Authorisation to issue new shares
The Annual General Meeting resolved, in accordance with the Board of Directors' proposal, to authorise the Board of Directors, on one or several occasions up until the next Annual General Meeting, and with or without pre-emptive rights for shareholders, to resolve on the issue of shares, warrants and/or convertibles comprising a total of not more than 10 per cent of the total number of outstanding shares in the company at the time of the first utilization of the authorisation. Such issue resolution may be made with or without provisions for contribution in kind, set-off or other conditions.
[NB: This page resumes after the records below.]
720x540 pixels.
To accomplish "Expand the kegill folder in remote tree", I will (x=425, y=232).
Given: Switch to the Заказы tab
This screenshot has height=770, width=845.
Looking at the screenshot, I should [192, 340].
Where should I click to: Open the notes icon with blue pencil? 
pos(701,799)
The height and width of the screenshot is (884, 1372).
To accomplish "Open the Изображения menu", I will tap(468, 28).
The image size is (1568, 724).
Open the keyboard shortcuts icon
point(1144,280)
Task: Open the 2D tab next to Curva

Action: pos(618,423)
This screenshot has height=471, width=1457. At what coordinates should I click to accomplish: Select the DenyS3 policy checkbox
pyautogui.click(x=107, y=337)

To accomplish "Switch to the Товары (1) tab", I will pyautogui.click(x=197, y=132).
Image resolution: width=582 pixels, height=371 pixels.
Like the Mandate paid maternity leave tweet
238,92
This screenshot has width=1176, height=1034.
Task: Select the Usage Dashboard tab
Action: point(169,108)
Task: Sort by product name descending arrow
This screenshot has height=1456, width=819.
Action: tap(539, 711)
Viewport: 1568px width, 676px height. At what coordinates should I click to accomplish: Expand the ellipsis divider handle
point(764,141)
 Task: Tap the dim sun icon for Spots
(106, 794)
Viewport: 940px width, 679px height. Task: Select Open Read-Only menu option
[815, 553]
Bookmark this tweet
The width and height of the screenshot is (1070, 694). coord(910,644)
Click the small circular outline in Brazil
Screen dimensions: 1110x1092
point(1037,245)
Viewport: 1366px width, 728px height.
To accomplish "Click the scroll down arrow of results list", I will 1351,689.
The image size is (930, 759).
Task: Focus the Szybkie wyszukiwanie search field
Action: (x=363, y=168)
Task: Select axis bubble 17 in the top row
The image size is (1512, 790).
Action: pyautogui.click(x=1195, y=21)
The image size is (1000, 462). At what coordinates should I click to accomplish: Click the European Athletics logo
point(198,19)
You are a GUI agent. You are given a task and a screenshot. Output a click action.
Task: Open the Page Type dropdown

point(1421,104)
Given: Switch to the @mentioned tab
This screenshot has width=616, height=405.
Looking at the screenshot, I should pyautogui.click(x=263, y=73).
Adoption of new Articles of Association
The Annual General Meeting resolved, in accordance with the Board of Directors' proposal, to adopt new Articles of Association in order to introduce a new class of shares that can serve as investment shares in Humble's long-term incentive program.
Adoption of long-term performance share program
The Annual General Meeting resolved, in accordance with the Board of Directors' proposal, to adopt a long-term share-based incentive program, authorization for the Board of Directors to resolve on a rights issue of Class C 2025 shares, authorization for the Board of Directors to resolve on repurchase of issued Class C 2025 shares and transfer of Class C 2025 shares to participants in incentive program.
For further information, please contact:
Simon Petrén, CEO, Humble Group AB
E-mail: simon.petren@humblegroup.se
Telephone: +468 61 32 888
The information in this press release has been published by the above contact person, at the time specified by Humble Group's news distributor Cision at the publication of this press release.
About Humble
Humble Group is a corporate group specializing in driving value and accelerating growth in small and medium-sized companies within the fast-moving consumer goods (FMCG) sector. Through an entrepreneurial approach and active ownership, Humble Group focuses on transforming its businesses to align with the future needs of consumers. The company manages a portfolio of brands, a global distribution network, and production facilities where its subsidiaries operate autonomously within their respective business areas, while Humble Group provides strategic guidance and support. The group is headquartered in Stockholm. For more information visit http://www.humblegroup.com.
Humble is listed on Nasdaq Stockholm Mid Cap, under the ticker HUMBLE.